Toutefois, le véritable point d’orgue de cette offensive multilatérale est déjà fixé : Genève accueillera l’AI World Summit (le Sommet mondial de l’IA) en 2027. Ce rendez-vous s’annonce comme le moment de vérité où la communauté internationale devra s’accorder sur un cadre unifié.

Pour le « Sud Global » — les pays émergents et en développement —, ce calendrier est une chance historique. Échaudés par d’autres structures internationales (comme les règles fiscales de l’OCDE ou la gestion de la dette par les créanciers), ces pays redoutent une forme de colonisation numérique : devoir importer et subir des technologies configurées selon des valeurs et des intérêts économiques qu’ils n’ont pas aidé à concevoir.

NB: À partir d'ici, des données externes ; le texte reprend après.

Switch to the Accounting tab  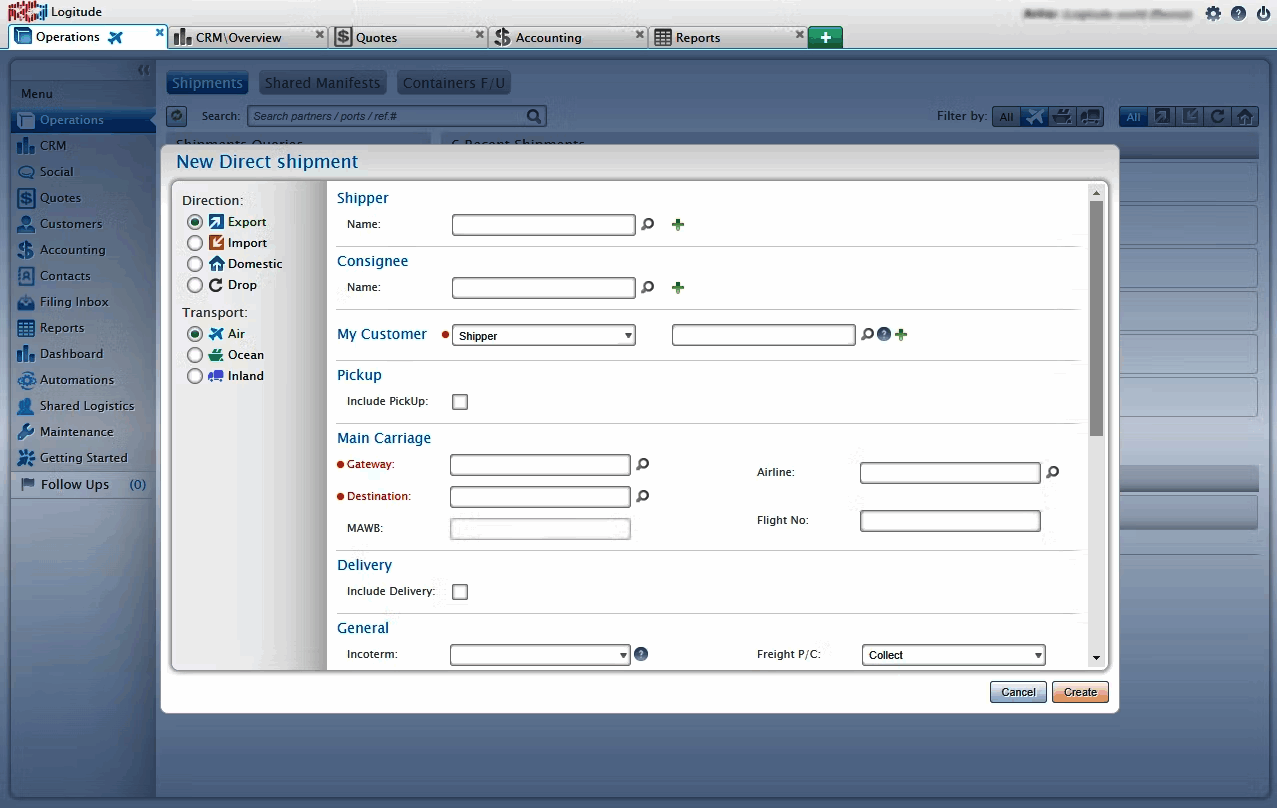pos(550,36)
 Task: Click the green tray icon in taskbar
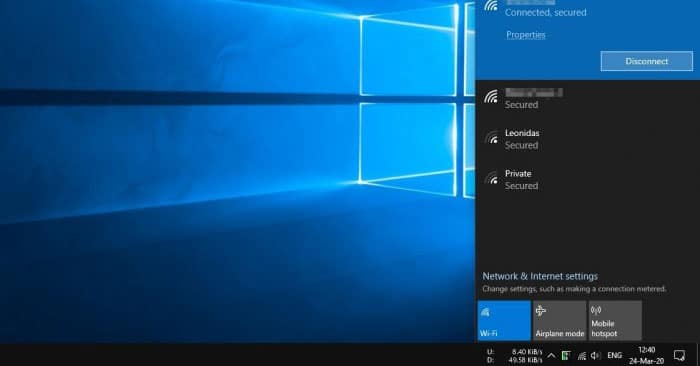point(566,356)
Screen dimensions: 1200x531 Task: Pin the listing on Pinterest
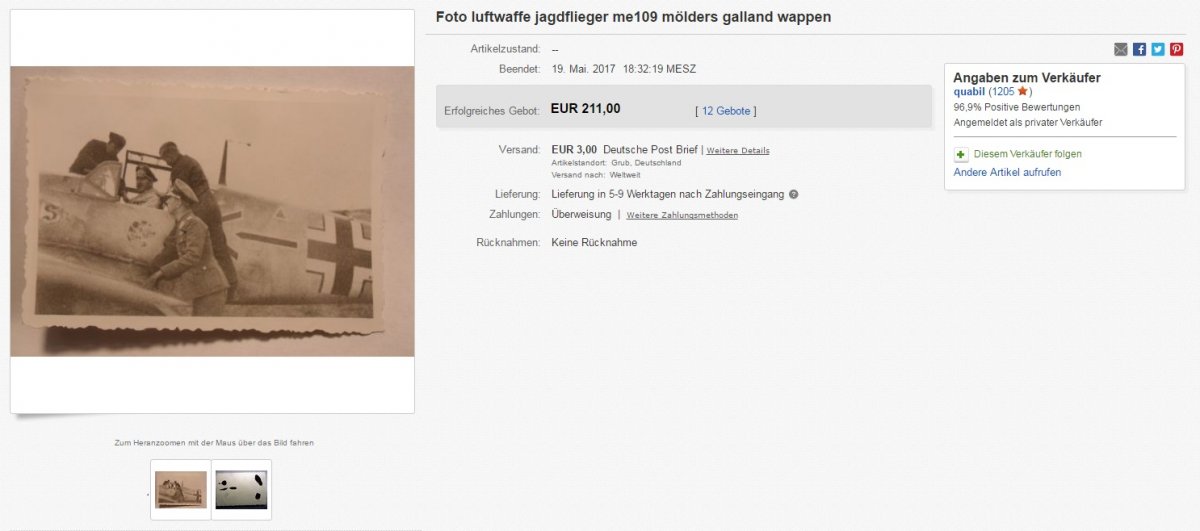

Les discussions de l’AI World Summit en 2027 alimenteront directement la révision globale de l’ONU prévue entre octobre 2027 et août 2028. Cette étape cruciale pourrait marquer le lancement officiel d’un traité international juridiquement contraignant sur l’IA.

Le défi géopolitique : L’ONU face aux empires privés et aux nouvelles puissances

C’est ici que surgit la véritable interrogation de cette ambition multilatérale : comment un futur traité de l’ONU peut-il s’appliquer concrètement face à des superpuissances privées plus riches que la majorité des États ? Les capitalisations boursières des géants de la Tech se chiffrent en milliers de milliards de dollars, dépassant largement les PIB cumulés de dizaines de nations.

Si la dynamique initiée vers Genève 2027 échoue, le risque majeur est une fragmentation normative incontrôlable. Le match ne se joue plus seulement entre le trio USA-UE-Chine. De nouveaux acteurs régionaux et influenceurs majeurs, à l’instar de New Delhi, Brasilia ou Jakarta, bousculent le jeu pour imposer leurs propres infrastructures et règles dans leurs sphères d’influence respectives. Avec plus de 80 pays qui font déjà cavalier seul avec leurs propres lois, l’absence d’un mécanisme de coordination central augmente le risque de préjudices transfrontaliers majeurs et d’une totale opacité des algorithmes.

Le verdict économique pour les entreprises

Pour les chefs d’entreprise et les investisseurs, en Tunisie comme à l’international, cette bataille de normes reste un véritable casse-tête. Devoir adapter un même outil technologique aux exigences de l’Europe, aux restrictions de la Chine et à la flexibilité américaine représente un coût financier et opérationnel colossal.

L’offensive de l’ONU n’est pas une simple démarche bureaucratique de plus dans l’agenda multilatéral. C’est un test grandeur nature pour le système international. Si le rendez-vous de Genève en 2027 réussit, il posera les bases d’un marché mondial prévisible, inclusif et unifié. S’il échoue, la gouvernance de l’IA continuera de se fracturer selon des lignes géopolitiques strictes.

La question ne sera alors plus de savoir si l’intelligence artificielle doit être régulée, mais qui la régulera, et quels intérêts financiers ou politiques ces règles serviront réellement. Une affaire que la rédaction d’Express FM continuera de suivre de très près.